**TRECHO APRESENTADO:**

⁂

Os efeitos dos Movimentos de Lei e Ordem já se fazem sentir na esfera legislativa de diversos países. Exemplificando, há nos Estados Unidos o movimento Tolerância Zero, na Itália a Operação Mãos Limpas e, no Brasil servem de exemplo a Lei nº 8.072/90 (Crimes Hediondos), bem como a Lei nº 10.792/02 (Regime Disciplinar Diferenciado – RDD). Vale lembrar as palavras de Massimo Pavarini [14] sobre a Operação Mãos Limpas: "Na Itália, durante muito tempo e diferentemente do que se registrou em outras realidades nacionais, os sentimentos coletivos de insegurança puderam se manifestar como demanda política por mudança através de uma participação democrática mais intensa". Observa-se que a Itália retomou o sistema penal da época de Mussolini, no qual vigora um Direito Penal do horror que é aplaudido pela opinião pública.
García-Pablos de Molina [15] chama atenção para a política criminal do medo que está umbilicalmente ligada aos Movimentos de Lei e Ordem. O autor assinala que os poderosos estados de opinião têm grande relevância nas decisões dos poderes públicos. Trata-se do preocupante problema do medo do delito: altera os estilos de vida, gera comportamentos insolidários para outras vítimas, enfim, explica políticas criminais de inusitado rigor. (Grifos deste trabalho).
Com muita propriedade, o autor defende que a política criminal deve tomar por respaldo a razão, não a paixão, e que o medo só gera medo. O autor aponta que estudos empíricos sobre o medo têm demonstrado o seguinte: nem sempre as pessoas que mais temem o delito são, de fato, as mais vitimizadas, nem as pessoas mais temidas costumam ser as mais perigosas, nem os fatos mais temidos são os que acontecem. O jovem, por exemplo, que é associado à figura do delinqüente, é percentualmente muito mais vítima do delito que o adulto.

⁂

Transcreva literalmente a parte do texto sobre os Movimentos de Lei e Ordem que começa em "Os efeitos dos" e vai até "pela opinião pública.", inclusive.

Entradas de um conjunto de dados
⁂

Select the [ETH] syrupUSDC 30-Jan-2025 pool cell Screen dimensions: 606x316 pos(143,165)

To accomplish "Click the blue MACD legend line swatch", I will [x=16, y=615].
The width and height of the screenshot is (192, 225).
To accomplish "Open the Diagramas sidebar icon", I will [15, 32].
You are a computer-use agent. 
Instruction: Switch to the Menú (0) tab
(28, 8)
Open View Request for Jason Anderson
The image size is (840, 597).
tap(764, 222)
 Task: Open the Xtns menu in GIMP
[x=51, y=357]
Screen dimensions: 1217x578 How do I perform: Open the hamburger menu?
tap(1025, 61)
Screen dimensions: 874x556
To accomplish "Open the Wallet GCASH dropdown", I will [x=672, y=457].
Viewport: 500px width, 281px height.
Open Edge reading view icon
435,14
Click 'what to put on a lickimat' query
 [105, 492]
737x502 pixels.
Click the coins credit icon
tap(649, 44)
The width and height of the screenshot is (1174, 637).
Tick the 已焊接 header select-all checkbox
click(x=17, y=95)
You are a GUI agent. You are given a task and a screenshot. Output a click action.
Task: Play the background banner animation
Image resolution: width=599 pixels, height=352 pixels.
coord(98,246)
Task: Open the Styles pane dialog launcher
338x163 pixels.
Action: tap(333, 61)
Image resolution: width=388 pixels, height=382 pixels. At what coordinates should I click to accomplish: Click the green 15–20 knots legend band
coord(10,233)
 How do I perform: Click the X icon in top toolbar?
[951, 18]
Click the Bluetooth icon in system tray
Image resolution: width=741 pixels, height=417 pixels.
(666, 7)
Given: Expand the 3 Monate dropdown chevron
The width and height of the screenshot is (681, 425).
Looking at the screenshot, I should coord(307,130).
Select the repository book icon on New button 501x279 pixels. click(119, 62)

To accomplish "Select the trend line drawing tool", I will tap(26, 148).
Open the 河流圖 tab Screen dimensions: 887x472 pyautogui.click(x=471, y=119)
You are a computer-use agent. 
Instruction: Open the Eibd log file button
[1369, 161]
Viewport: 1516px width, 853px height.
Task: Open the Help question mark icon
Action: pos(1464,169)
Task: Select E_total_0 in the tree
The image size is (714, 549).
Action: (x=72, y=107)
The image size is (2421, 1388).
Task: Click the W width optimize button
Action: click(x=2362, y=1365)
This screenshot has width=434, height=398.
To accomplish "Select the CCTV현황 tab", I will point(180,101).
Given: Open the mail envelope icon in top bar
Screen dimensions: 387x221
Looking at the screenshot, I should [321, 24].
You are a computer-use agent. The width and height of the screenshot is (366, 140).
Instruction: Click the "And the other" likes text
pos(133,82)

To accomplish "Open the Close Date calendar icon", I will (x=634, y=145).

⁂

**TAREFA CONCLUÍDA:**
Os efeitos dos Movimentos de Lei e Ordem já se fazem sentir na esfera legislativa de diversos países. Exemplificando, há nos Estados Unidos o movimento Tolerância Zero, na Itália a Operação Mãos Limpas e, no Brasil servem de exemplo a Lei nº 8.072/90 (Crimes Hediondos), bem como a Lei nº 10.792/02 (Regime Disciplinar Diferenciado – RDD). Vale lembrar as palavras de Massimo Pavarini [14] sobre a Operação Mãos Limpas: "Na Itália, durante muito tempo e diferentemente do que se registrou em outras realidades nacionais, os sentimentos coletivos de insegurança puderam se manifestar como demanda política por mudança através de uma participação democrática mais intensa". Observa-se que a Itália retomou o sistema penal da época de Mussolini, no qual vigora um Direito Penal do horror que é aplaudido pela opinião pública.